The Detroit Tigers’ recent visit to Santo Domingo, Dominican Republic for an exhibition game brought back memories of the city’s greatest contribution to Tigers baseball, Placido Polanco. Polanco, a key member of the 2006 American League champions, was the first Dominican-born player to make an impact as a Tiger. His third season in Detroit, 2007, was his most successful.
(Click here for part one, which covered Polanco’s first two seasons in Detroit.)
Following a surprisingly hitless World Series in 2006, Polanco was determined to bounce back once spring training begun in 2007. Down in Lakeland in March, he stated,
“I’ve got to be honest with you, it was in my head a little bit. I’ve got to prove to myself that I can still hit. I’m just trying to put good swings on the ball. I’m just trying to hit strikes.”
Thankfully, the disappointment of the previous October didn’t carry over into the new season. Polanco got off to a good start in 2007, notching hits in each of the Tigers’ first seven games (including four multi-hit games).
He was a catalyst in more ways than one in that seventh game on April 10 in Baltimore. The Tigers had runners on first and second with nobody out in a 0-0 tie when Polanco came up to bat in the sixth. He hustled a sacrifice bunt attempt into an infield single to load the bases. Gary Sheffield then struck out.

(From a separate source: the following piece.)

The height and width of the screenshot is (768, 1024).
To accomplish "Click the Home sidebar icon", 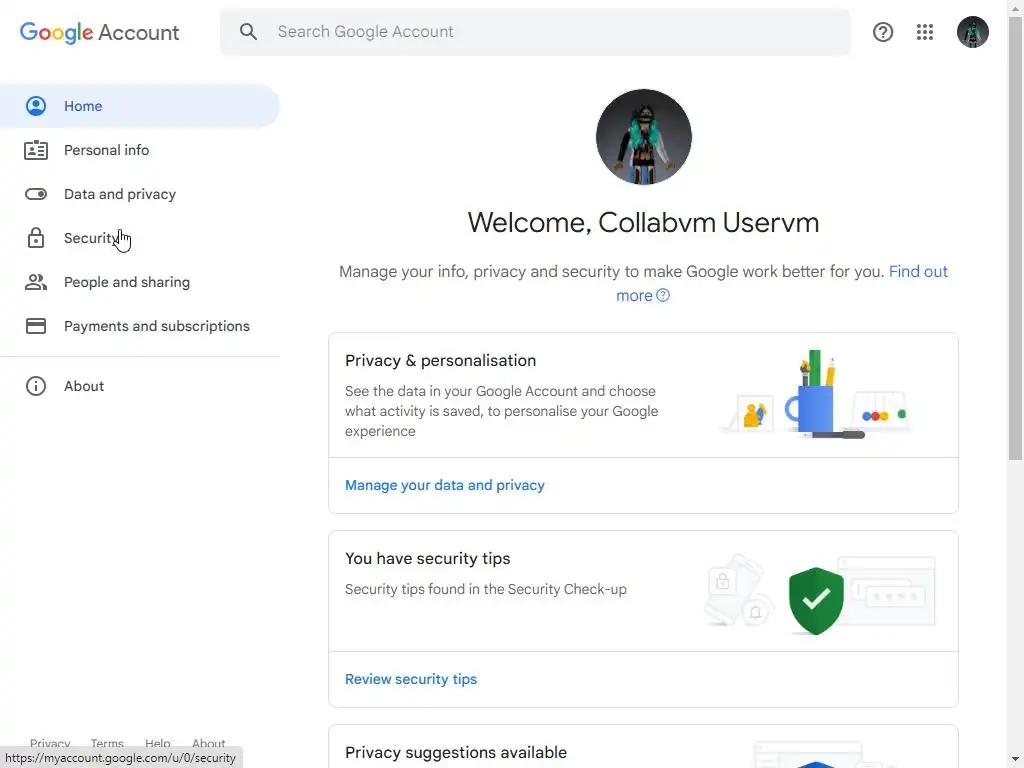I will pyautogui.click(x=36, y=106).

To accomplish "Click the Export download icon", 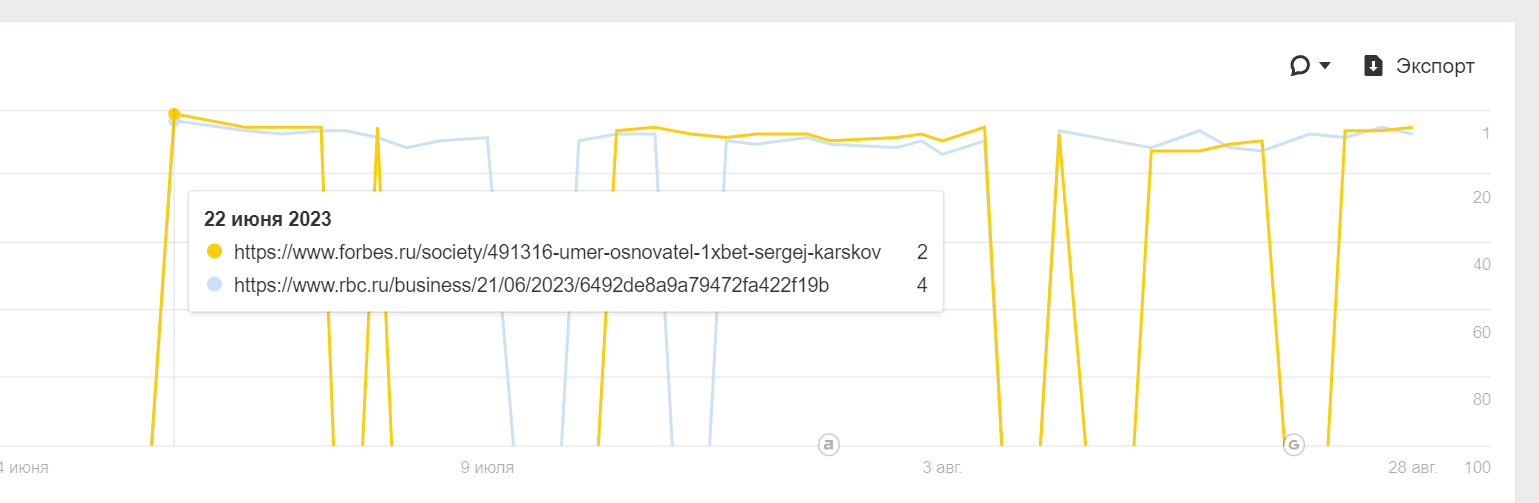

The next batter, Magglio Ordonez, hit a routine grounder to Orioles’ shortstop Miguel Tejada. Polanco was forced out at second, but his hard slide into second baseman Brian Roberts disrupted what should’ve been an inning ending double play. Roberts’ wild throw allowed two runs to score. The Tigers added a third run in the eighth on Polanco’s sacrifice fly.

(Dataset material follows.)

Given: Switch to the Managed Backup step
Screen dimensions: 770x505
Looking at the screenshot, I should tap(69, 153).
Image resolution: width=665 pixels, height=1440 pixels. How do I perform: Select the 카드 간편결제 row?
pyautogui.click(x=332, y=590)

The Tigers took a 3-1 lead into the bottom of the ninth. With two out, Polanco made a terrific diving stop on Nick Markakis’ hard hit ball up the middle and threw him out to end the game. Afterward, manager Jim Leyland credited Polanco’s sixth inning slide for winning the ballgame, but Polly seemed to be more excited about robbing Markakis of a base hit that would’ve brought the potential tying run to the plate.
Polanco was once again a key cog for the Tigers when they hosted the Royals on April 17. He led off the fifth with his first home run of the year, which put the Tigers up 5-2. The Royals rallied in the sixth to claim a 6-5 lead. In the seventh, Polanco smacked a triple to the wall in center, his first of the season, and then scored the tying run. He came to the rescue in the eighth with a tie-breaking RBI single. The Tigers held on for a 7-6 win.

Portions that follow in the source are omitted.